§ Given task: Reproduce the passage comparing Iceland and Rohan, starting at "On the other" and ending at "about Rohan’s farms.", substituting "livestock breeding" for every occurrence of "animal husbandry".

§ Selected excerpt:
____

Njal’s Saga is essentially about the obligations of bloodlines. There is no hint of nationalism. Icelanders don’t refrain from killing each other in the face of outside threats — rather, they go about the process almost with total glee and abandon. Theirs was a harsh world with no incarnate evil beings such as Sauron to unite them all against a common foe.

Rohan was founded by a single tribe (the Eotheod) who migrated south to help defend the kingdom of Gondor in exchange for a wider land to replace their own. The Rohirric culture underwent some changes through the centuries, but they retained their strong kings, did not fragment into feuding clans, and repeatedly went to Gondor’s aid in war. The Rohirrim were a militaristic culture in many ways, and their kingdom was formed as a buffer state. That is why they call it the Mark or the Riddermark. “Mark” is an ancient Germanic word for a border region often administered by a military officer, but it also denoted a region held or worked in common by a community or people.

Iceland was not founded by kings but rather by free farmers. In time the family chiefs convened the Althing, forming a commonwealth which lasted nearly 400 years before the system broke down into the chaos which precipitated the events on which Njal’s Saga is based. There was no final singular authority to appeal to in Iceland as there was in Rohan.

On the other hand, as Iceland was colonized by farmers there is evidence that Rohan’s people were also largely farmers. Agriculture and animal husbandry were thus both central to the lifestyles of the peoples of Iceland and Rohan. Of course, in the ancient world, agriculture and animal husbandry were central to the lifestyles of hundreds of tribes and small nations. There’s nothing particularly Scandinavian or Germanic about Rohan’s farms.

____

§ Data listing:
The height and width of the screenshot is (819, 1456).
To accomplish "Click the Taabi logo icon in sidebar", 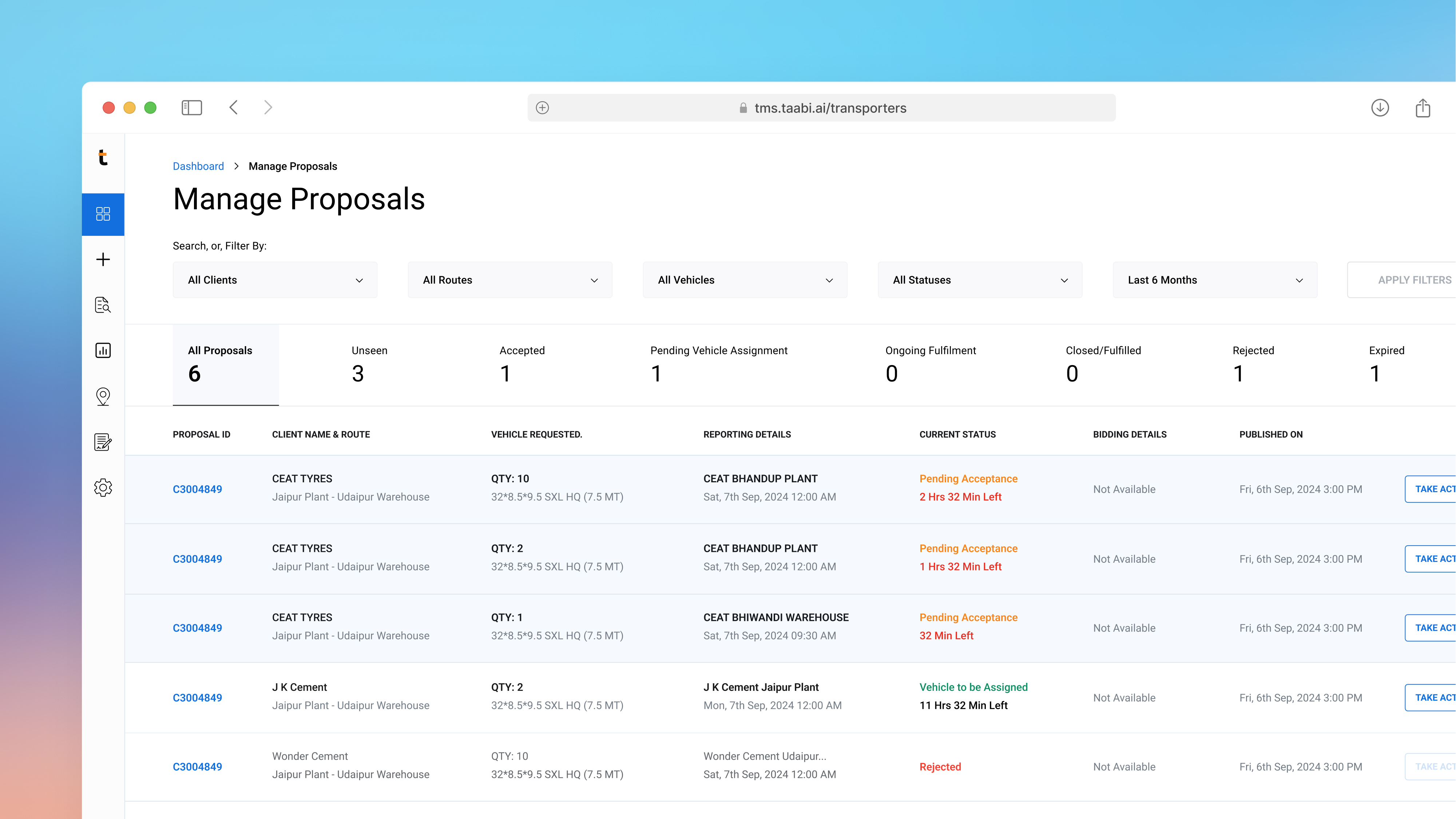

____

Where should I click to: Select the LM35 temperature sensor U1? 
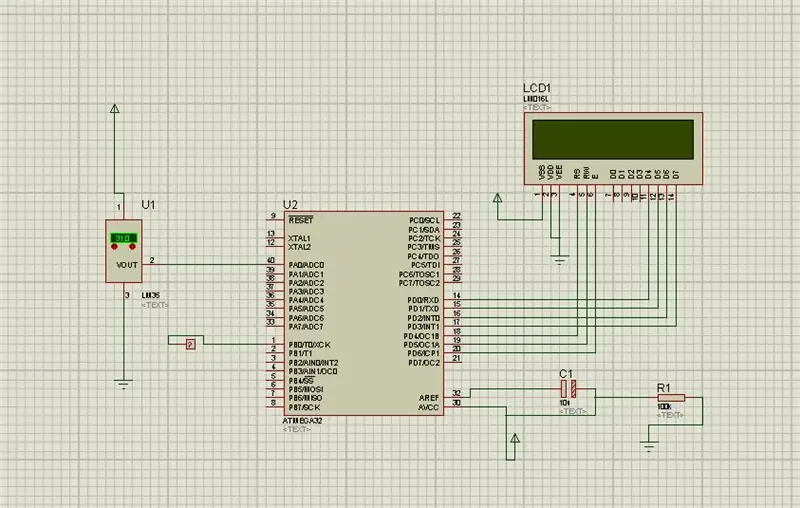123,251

____

§ Problem solution:
On the other hand, as Iceland was colonized by farmers there is evidence that Rohan’s people were also largely farmers. Agriculture and livestock breeding were thus both central to the lifestyles of the peoples of Iceland and Rohan. Of course, in the ancient world, agriculture and livestock breeding were central to the lifestyles of hundreds of tribes and small nations. There’s nothing particularly Scandinavian or Germanic about Rohan’s farms.